Cranes, and the people who operate them, are hard at work all over the world every day. If you’ve passed a large construction site, you’ve most likely seen a tower crane, commonly used for the movement of heavy materials and equipment. Just about every shipping container you’ve ever seen, and the freight that it holds, has been loaded and unloaded by a gantry crane. Take into account the fact that overhead cranes are used for just about every step of production in the automotive and steel industries, and it becomes clear how important cranes and the people who operate them are to the industrial world. Just like every other piece of heavy equipment, crane operator training is of paramount importance, and this training must be high-quality, cost effective, and have no impact on production – a perfect application for training simulators.
|Crane Operator Training Simulator|
Last month, the Operating Engineers College (OEC) in Holyrood, Newfoundland, launched their new Tower Crane Operating Program, featuring virtual crane simulators for students to train on. The OEC plans to use this simulation-based training facility in order to produce the large number of crane operators that will be required to construct the $14 billion ExxonMobil Hebron project in Newfoundland and Labrador, Canada.
Lorna Harnum, Administrator for the Operating Engineers College:
“The Operating Engineers College provides operators with the opportunity to upgrade and enhance their skills, and to produce an on-going supply of apprentices and certified journeypersons to the construction industry. Now, because of the strong partnership that exists between the Provincial Government, the college, Operating Engineers Local 904 and industry, Newfoundlanders and Labradorians will have the opportunity to avail of the only tower crane program offered in Atlantic Canada.”
The centerpiece of the Hebron project will be a stand-along gravity-based offshore oil platform that is being constructed on top of the Hebron oil field, estimated to contain at least 660 million barrels of recoverable resources. The platform is being developed to withstand severe ocean conditions, including sea ice and icebergs, for a period of at least 40 years, with the capability of producing up to 150,000 barrels of oil per day. Clearly the operators who will be responsible for developing the platform to meet these production estimates will need the best possible training, so it comes as no surprise that significant investments in training simulators are being made for the project.
Joan Burke, Minister of Advanced Education and Skills
“The development of the Tower Crane Operator Training Program is a true example of partnership in action and the direct result of the Provincial Government listening and being responsive to the needs of industry. Newfoundland and Labrador will see as many as 70,000 job openings by 2020 and as a government we are working with our partners – including business, labour and training institutions to take full advantage of the opportunities ahead.”

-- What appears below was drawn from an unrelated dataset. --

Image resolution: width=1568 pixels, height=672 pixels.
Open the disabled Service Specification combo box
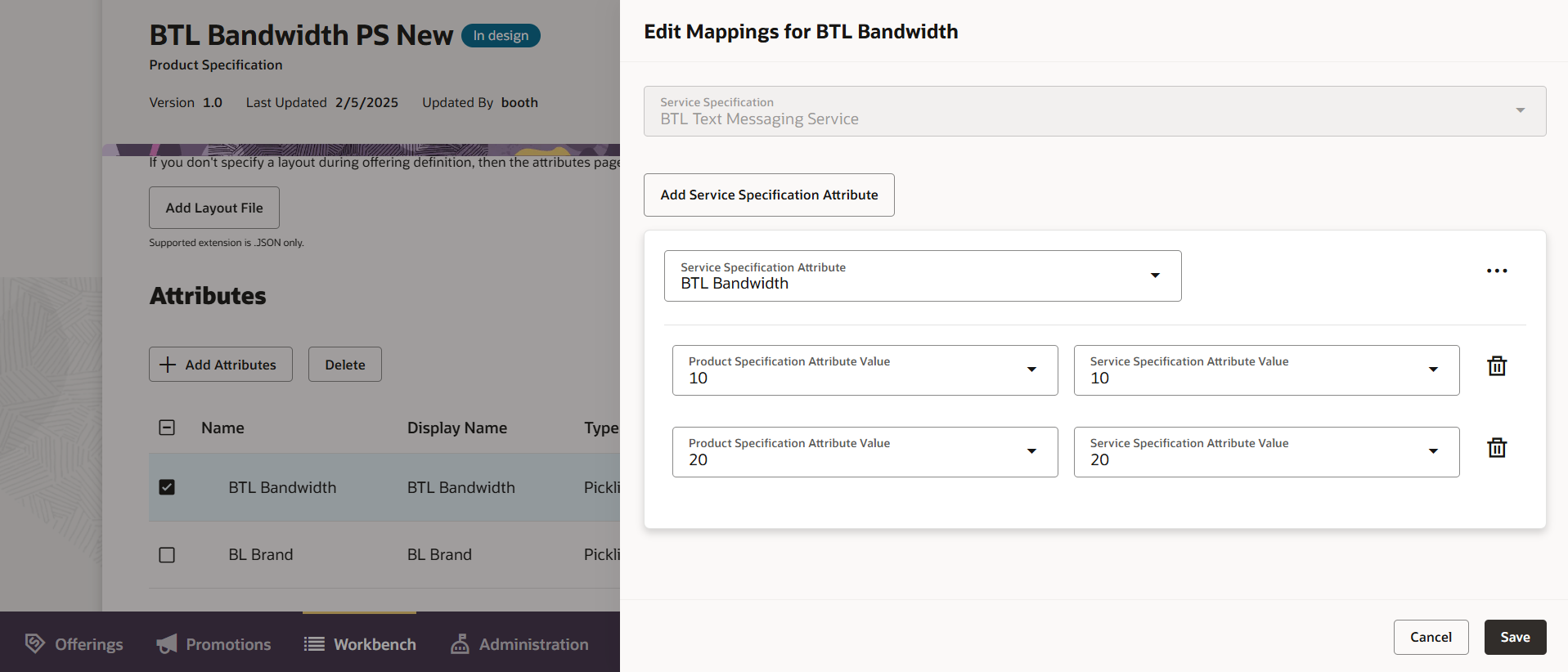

Crane training simulators allow you to provide uninterrupted hands-on training to your operators, with the ability for managers to track and analyze their digital training records. This training can be custom tailored to meet your specific requirements, including emergency operation conditions, which are often difficult or impossible to train for. Training simulators keep operators safe, training costs low, and pose no disruption to production. With the worldwide demand for energy-based resources always on the rise, it stands to reason that projects like the one on the Hebron oil field will become more common as well. With projects like this on the rise, the demand for highly-skilled crane and heavy equipment operators will rise in parallel, leading to an increased demand for simulators to train the operators that will be required.